[PASSAGE TO READ]
State meddling proceeds undaunted

4 – No one in the government appears to have the faintest idea of what legitimately lies within its capability – not, I stress, as a matter of legitimacy, but rather of competence. As usual, puffed up with “do-gooding” aspirations on prominent display, the Chancellor is now exploring plans to support Britain’s ailing high streets. Rather than relax the state-imposed obstacles in the way of planning changes, so that businesses can locate optimally, her approach is to inflict higher taxes on Amazon, penalising one of the most successful and innovative business models seen for many years in an attempt to make it uncompetitive compared with traditional shops. Why not allow customers to decide? How many ministers have ever run a successful business? Taken responsibility for employees? And customers?

Economic Growth

5 – All this confusion and ignorance demonstrates that a proper understanding of the true economic meaning of growth is missing. Let’s remind ourselves by keeping it really simple:

(a) It starts with Profit – a dirty word in the Marxist lexicon, because it carries totally unwarranted connotations of exploitation. Objectively, however, it is the surplus that remains of business revenues after:

* direct costs (eg materials)

* indirect expenses (overheads)

* amounts set aside for replacement of worn out capital equipment (depreciation)

* amounts set aside for replacement of obsolete equipment

* amortisation of intangible assets

* interest on capital employed

have been paid.

[SUPPLIED ENTRIES]
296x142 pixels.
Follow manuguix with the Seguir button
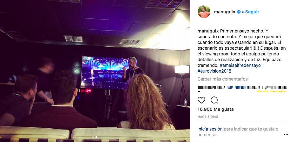pos(252,12)
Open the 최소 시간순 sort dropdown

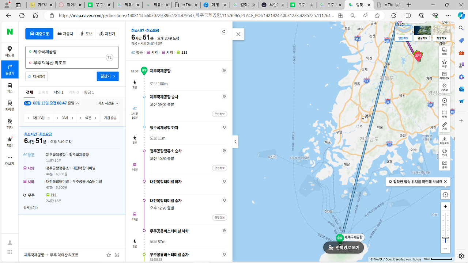(x=108, y=103)
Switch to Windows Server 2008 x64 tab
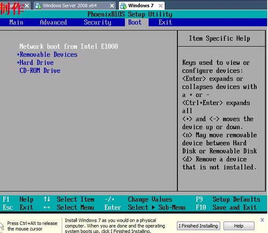The height and width of the screenshot is (233, 268). point(70,5)
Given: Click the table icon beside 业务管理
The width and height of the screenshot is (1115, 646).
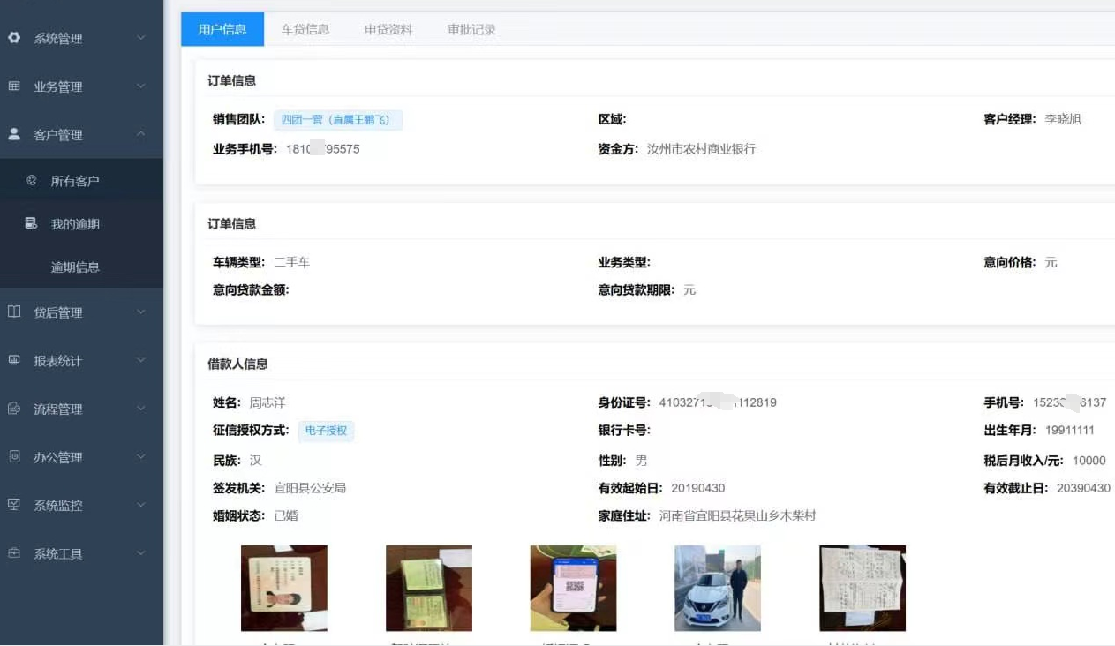Looking at the screenshot, I should click(14, 86).
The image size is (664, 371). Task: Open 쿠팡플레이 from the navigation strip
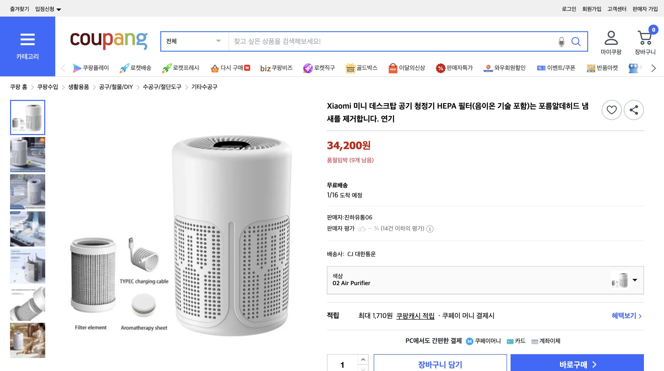[x=77, y=68]
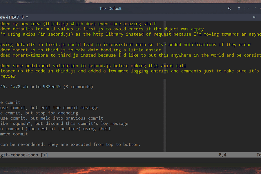Image resolution: width=261 pixels, height=174 pixels.
Task: Click the window minimize icon
Action: coord(248,8)
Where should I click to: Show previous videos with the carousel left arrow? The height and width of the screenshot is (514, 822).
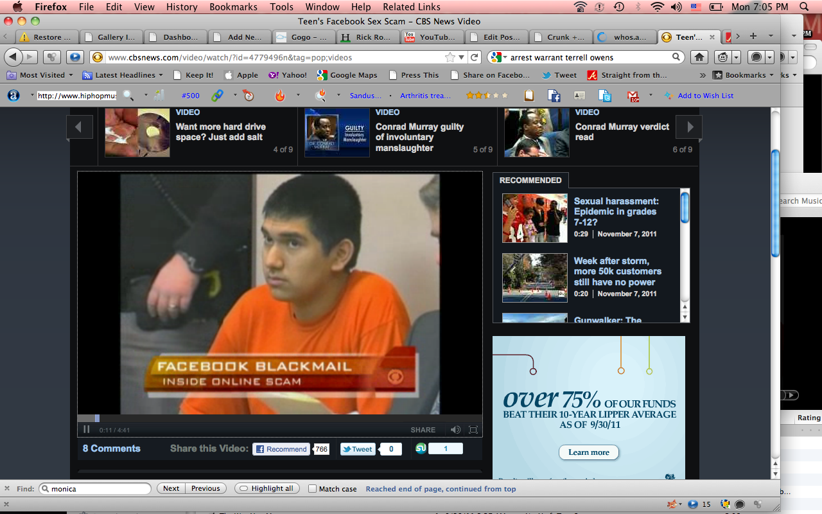(80, 127)
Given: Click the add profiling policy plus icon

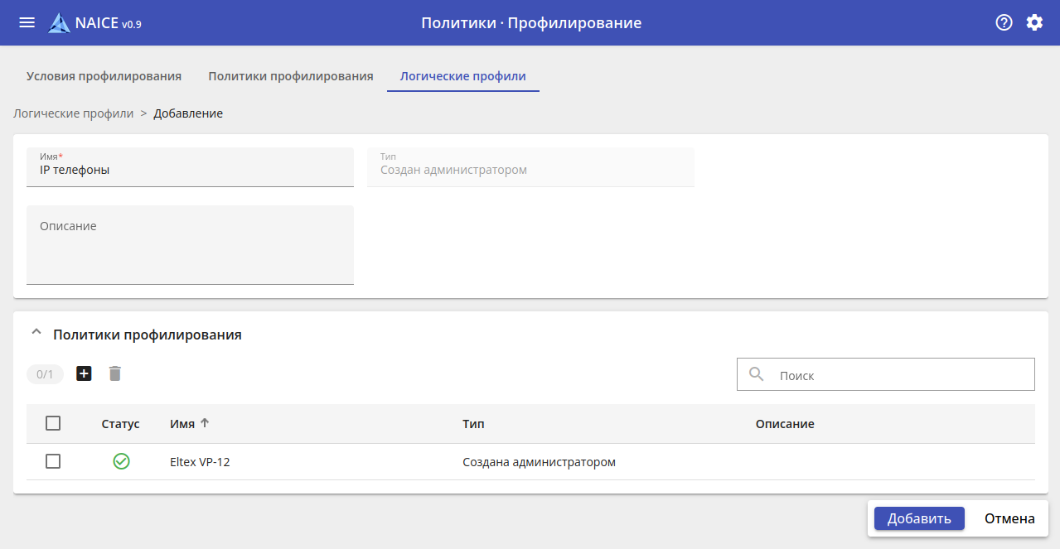Looking at the screenshot, I should 84,373.
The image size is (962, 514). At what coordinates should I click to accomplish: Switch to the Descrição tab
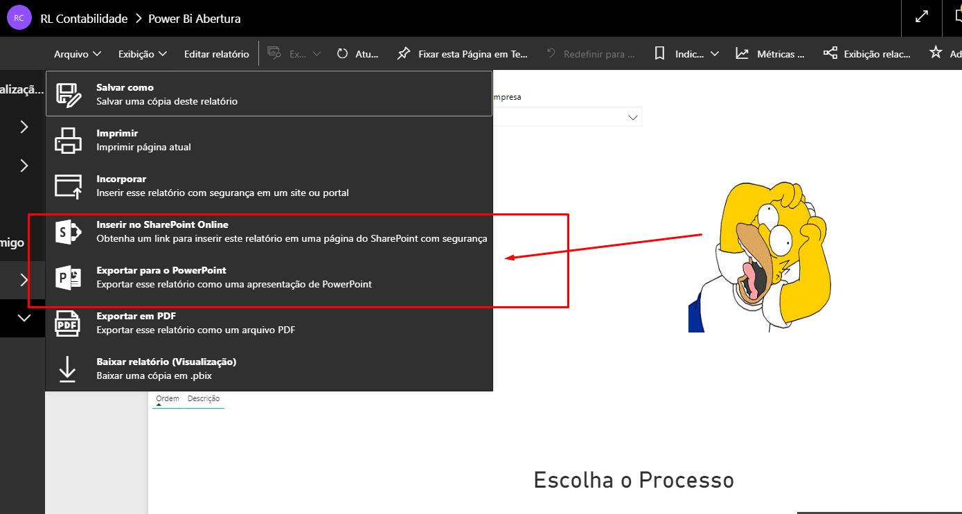204,399
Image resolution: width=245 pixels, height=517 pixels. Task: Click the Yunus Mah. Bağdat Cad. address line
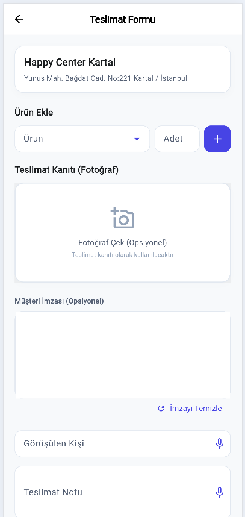[106, 78]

[WHAT THIS EXERCISE ASKS]
1 – In the state meddling text, which company does the Chancellor plan to tax more heavily?
2 – Rename "Chancellor" as "Prime Minister" in the state meddling text, and write out the part starting at "State meddling proceeds" and ending at "employees? And customers?".

[SOLUTIONS BELOW]
1 – Amazon

2 –
State meddling proceeds undaunted

4 – No one in the government appears to have the faintest idea of what legitimately lies within its capability – not, I stress, as a matter of legitimacy, but rather of competence. As usual, puffed up with “do-gooding” aspirations on prominent display, the Prime Minister is now exploring plans to support Britain’s ailing high streets. Rather than relax the state-imposed obstacles in the way of planning changes, so that businesses can locate optimally, her approach is to inflict higher taxes on Amazon, penalising one of the most successful and innovative business models seen for many years in an attempt to make it uncompetitive compared with traditional shops. Why not allow customers to decide? How many ministers have ever run a successful business? Taken responsibility for employees? And customers?